# West coast winter jobs?



## Guest (Jun 26, 2009)

I'm looking to get out of Vegas around mid November. I have been looking around and have no real desire to go one place vs another. I want an epic season of great conditions and a night job in a restaurant. I think I may have a job in Alta, UT but not 100% sure yet, it offers free room, and pass, which would be awesome just not sure about UT. Anyone know of any other resorts that offers the same? Or even if you happen to work in a restaurant in a small mountain town on the west coast and need some help PLEASE let me know. I have over 3 years of experience with trainer experience, and opening a restaurant.


----------



## Guest (Jun 26, 2009)

He was saying that Snowbird is just down the street and you can get a pass for it for a few hundred more?


----------



## TMXMOTORSPORTS (Jun 10, 2009)

UT is cool but if you snowboard ALTA is a ski only resort


----------



## TMXMOTORSPORTS (Jun 10, 2009)

Snowbird looks sweet I did not make it there last season sould make it there this season.So they will give you a discount at Snowbird if you work at Alta that is cool of them.


----------



## BurtonAvenger (Aug 14, 2007)

November is the worst time to move if you don't have a job, housing, and a pass already.


----------



## Guest (Jun 26, 2009)

When do they generally do the hiring and everyone move up?


----------



## BurtonAvenger (Aug 14, 2007)

If you haven't moved in by late September/ Early October you're SOL for cheap affordable housing.
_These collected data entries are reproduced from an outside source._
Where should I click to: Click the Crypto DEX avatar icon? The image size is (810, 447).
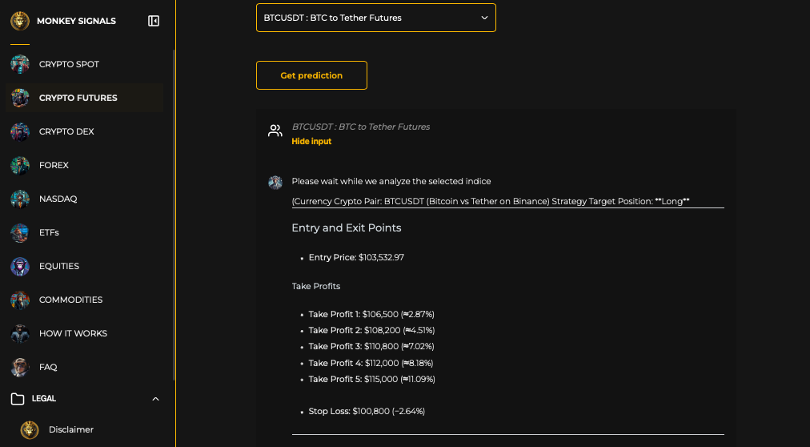point(20,131)
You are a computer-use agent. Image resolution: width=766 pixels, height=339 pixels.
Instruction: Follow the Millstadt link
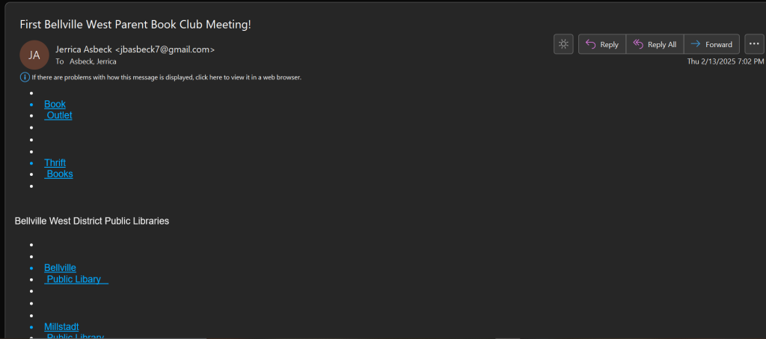(61, 326)
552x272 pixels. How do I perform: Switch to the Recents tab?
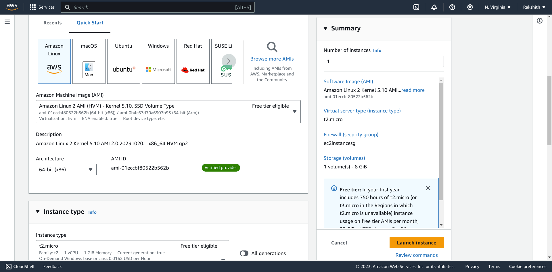[52, 23]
They've started hiring earlier and earlier every year but working for the mountain is a crock of shit they steal your soul and never give you ride time. Work in the town and buy your pass.


----------



## Guest (Jun 26, 2009)

From your experience how hard is it generally to find a place to work in a smaller town? The ones I have been looking at is Truckee/North Tahoe, Revelstoke (not sure if I will be able to get a visa though), somewhere in CO but heard they have a big problem with housing prices, or really any relaxed smaller town with a good vibe.


----------



## legallyillegal (Oct 6, 2008)




----------



## Guest (Jun 26, 2009)

Then where?! haha.


----------



## BurtonAvenger (Aug 14, 2007)

blindpig said:


> From your experience how hard is it generally to find a place to work in a smaller town? The ones I have been looking at is Truckee/North Tahoe, Revelstoke (not sure if I will be able to get a visa though), somewhere in CO but heard they have a big problem with housing prices, or really any relaxed smaller town with a good vibe.


Unless you are a Canadian born citizen, or from any other country in the world you won't get a job in Canada unless you possess some skill that no one has. 
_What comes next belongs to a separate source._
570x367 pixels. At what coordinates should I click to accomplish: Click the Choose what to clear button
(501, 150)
Truckee get there early and get yourself in with employers try to move end of August early September. The early you can move and find a job the better off you'll be come winter.

CO is going to have a job crisis this year, the visas are limited so returning people will be limited, every idiot with a second home that rents it is in financial trouble. Now they won't drop their rent prices so you have a high cost of rent coupled with them wanting first, last, plus security, so figure upwards of 2,500 bucks before you even have the key to the place. The only positive is that most people who would typically move here in the fall now can't afford to. Hell where I live is low rent and we have like 20 something empty units, my building alone has us and 2 hippies on the far end that's it. A year ago there was a 9 month waiting list.


----------



## Guest (Jun 26, 2009)

BurtonAvenger said:


> Unless you are a Canadian born citizen, or from any other country in the world you won't get a job in Canada unless you possess some skill that no one has.
> 
> Truckee get there early and get yourself in with employers try to move end of August early September. The early you can move and find a job the better off you'll be come winter.
> 
> CO is going to have a job crisis this year, the visas are limited so returning people will be limited, every idiot with a second home that rents it is in financial trouble. Now they won't drop their rent prices so you have a high cost of rent coupled with them wanting first, last, plus security, so figure upwards of 2,500 bucks before you even have the key to the place. The only positive is that most people who would typically move here in the fall now can't afford to. Hell where I live is low rent and we have like 20 something empty units, my building alone has us and 2 hippies on the far end that's it. A year ago there was a 9 month waiting list.


Thanks for the info. Might have to hold off on Canada then until I figure a way up there. Does it change anything if my mom is a English citizen?

If I went up there mid July would it be unrealastic to find a job and tell them I would be moving up at start of Sept? Do they hire that far in advance? Sorry just trying to figure out best opportunity I have to getting in somewhere decent so I won't have to work 2 jobs ect. 

With it being so empty why wouldn't the rent go down? Would this be something we may see in the middle of the season if every where is empty and they need jobs? Generally speaking housing would start to go down. Also if what area do you live in if the rents cheap?


----------



## BurtonAvenger (Aug 14, 2007)

Unless you were born in England or are a legal citizen of that country, otherwise that won't do anything for you.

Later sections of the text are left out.